## WHAT THIS TASK INVOLVES
In how many lines of the data does the word "computer" appear? Give the number by itself.

Content starts

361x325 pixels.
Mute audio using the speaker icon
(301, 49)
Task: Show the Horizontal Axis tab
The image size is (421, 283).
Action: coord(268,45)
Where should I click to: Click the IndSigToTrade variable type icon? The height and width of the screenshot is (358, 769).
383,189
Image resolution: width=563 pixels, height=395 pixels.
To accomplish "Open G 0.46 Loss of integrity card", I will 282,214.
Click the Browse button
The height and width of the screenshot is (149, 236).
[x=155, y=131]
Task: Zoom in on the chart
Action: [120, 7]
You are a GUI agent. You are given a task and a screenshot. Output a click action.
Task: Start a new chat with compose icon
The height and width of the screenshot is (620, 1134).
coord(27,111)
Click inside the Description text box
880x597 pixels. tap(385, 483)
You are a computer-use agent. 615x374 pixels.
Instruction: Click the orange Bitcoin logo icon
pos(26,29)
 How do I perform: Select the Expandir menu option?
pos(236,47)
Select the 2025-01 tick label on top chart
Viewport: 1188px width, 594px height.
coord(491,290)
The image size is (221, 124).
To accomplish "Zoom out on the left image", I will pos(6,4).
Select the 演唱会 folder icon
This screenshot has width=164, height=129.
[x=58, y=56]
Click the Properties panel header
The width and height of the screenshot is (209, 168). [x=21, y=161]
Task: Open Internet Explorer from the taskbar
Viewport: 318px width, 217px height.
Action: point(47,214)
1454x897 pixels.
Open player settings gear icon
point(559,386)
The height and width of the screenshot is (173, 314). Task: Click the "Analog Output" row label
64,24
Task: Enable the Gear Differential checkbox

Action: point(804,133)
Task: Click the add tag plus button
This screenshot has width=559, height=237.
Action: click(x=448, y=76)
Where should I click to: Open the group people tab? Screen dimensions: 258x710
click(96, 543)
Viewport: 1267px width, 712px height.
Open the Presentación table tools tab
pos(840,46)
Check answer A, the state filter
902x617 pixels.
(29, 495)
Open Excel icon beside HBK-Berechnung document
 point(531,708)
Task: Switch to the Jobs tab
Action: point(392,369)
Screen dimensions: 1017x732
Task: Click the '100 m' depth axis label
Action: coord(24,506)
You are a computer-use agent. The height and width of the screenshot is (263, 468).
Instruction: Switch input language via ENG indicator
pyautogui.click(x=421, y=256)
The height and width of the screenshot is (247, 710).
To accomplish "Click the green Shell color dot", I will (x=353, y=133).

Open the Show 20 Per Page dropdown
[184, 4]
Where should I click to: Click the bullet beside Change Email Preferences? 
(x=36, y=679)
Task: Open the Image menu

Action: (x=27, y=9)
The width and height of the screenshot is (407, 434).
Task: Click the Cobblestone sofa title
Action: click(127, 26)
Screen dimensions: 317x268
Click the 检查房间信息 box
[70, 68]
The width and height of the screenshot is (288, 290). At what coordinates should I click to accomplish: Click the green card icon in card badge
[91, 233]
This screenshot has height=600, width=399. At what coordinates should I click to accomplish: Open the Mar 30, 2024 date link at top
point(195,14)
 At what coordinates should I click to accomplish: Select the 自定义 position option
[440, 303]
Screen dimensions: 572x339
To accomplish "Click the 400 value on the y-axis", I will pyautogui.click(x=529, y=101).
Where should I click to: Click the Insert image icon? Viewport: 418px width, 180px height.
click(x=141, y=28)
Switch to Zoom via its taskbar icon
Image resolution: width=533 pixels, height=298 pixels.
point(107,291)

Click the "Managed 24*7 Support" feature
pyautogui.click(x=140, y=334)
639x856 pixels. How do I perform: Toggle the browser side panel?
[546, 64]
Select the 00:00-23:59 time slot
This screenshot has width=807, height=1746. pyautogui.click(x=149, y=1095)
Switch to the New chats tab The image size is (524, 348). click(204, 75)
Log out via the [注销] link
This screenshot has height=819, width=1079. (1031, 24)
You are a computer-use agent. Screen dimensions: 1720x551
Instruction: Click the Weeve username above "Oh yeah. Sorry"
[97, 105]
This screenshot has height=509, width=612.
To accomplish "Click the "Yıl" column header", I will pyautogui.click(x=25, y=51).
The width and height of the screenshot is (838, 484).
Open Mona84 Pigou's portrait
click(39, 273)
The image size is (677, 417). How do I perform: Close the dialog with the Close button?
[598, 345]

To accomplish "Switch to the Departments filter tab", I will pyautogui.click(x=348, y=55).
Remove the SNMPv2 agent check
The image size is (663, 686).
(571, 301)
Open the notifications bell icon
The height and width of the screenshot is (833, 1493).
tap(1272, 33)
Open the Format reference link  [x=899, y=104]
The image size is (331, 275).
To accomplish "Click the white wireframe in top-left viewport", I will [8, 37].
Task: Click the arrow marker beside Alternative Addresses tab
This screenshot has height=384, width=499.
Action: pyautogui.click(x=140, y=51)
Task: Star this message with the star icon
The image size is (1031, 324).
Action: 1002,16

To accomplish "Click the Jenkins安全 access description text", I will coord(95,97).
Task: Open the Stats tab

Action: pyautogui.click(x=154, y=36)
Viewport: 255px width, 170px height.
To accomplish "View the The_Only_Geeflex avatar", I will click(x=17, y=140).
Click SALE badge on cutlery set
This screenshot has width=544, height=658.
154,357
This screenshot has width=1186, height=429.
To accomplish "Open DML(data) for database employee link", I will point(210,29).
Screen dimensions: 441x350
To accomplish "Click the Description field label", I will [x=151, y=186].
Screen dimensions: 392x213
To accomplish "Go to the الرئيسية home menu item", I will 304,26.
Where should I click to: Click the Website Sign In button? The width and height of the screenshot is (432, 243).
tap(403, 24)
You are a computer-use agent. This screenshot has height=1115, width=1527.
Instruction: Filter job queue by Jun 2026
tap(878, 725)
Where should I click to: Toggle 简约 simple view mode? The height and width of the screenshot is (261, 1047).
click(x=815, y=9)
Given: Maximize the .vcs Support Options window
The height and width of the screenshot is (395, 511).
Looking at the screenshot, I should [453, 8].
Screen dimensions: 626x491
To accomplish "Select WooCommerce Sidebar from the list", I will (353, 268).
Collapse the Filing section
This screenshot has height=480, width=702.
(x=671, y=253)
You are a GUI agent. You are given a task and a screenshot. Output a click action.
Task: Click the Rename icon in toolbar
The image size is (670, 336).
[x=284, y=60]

Content ends

## ANSWER FOR THIS EXERCISE
4